Man, there are a lot of columns

tx_geocodio %>% head()

Select the columns we need

I’m going to print the names out to csv to take a closer look at them.

tx_geocodio %>% names() %>% as_tibble() %>% write_csv("data-out/02_tx_geocodio_names.csv")

## Warning: Calling `as_tibble()` on a vector is discouraged, because the behavior is likely to change in the future. Use `tibble::enframe(name = NULL)` instead.
## This warning is displayed once per session.

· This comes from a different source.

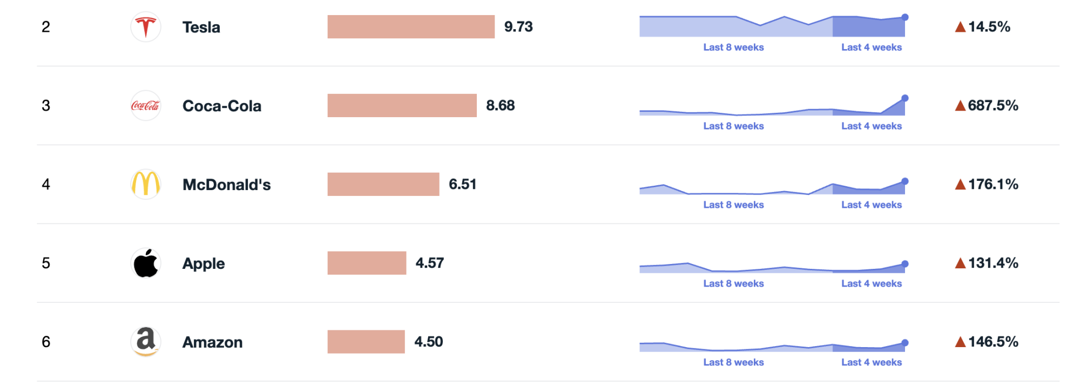Click McDonald's 'Last 8 weeks' label
Image resolution: width=1080 pixels, height=386 pixels.
[733, 205]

tx_geocodio_select <- tx_geocodio %>% 
  select(
    id,
    incident_date,
    address,
    city,
    county,
    state,
    number_killed,
    number_injured,
    operations,
    city_or_county,
    number,
    street,
    city_2,
    zip,
    county_2,
    acs_economics_number_of_households_total_value,
    acs_economics_number_of_households_total_margin_of_error,
    acs_economics_median_household_income_total_value,
    acs_economics_median_household_income_total_margin_of_error,
    accuracy_score,
    accuracy_type,
    state_2,
    latitude,
    longitude,
    state_fips,
    county_fips,
    place_fips,
    census_tract_code,
    census_block_code,
    census_block_group,
    full_fips
  ) %>% 
  rename(
    households_total = acs_economics_number_of_households_total_value,
    households_moe = acs_economics_number_of_households_total_margin_of_error,
    median_income_total = acs_economics_median_household_income_total_value,
    median_income_moe = acs_economics_median_household_income_total_margin_of_error
  )

Export the geocoded file

tx_geocodio_select %>% 
  write_csv("data-out/02_tx_geocodio_select.csv")

tx_geocodio_select %>% 
  write_rds("data-out/02_tx_geocodio_select.rds")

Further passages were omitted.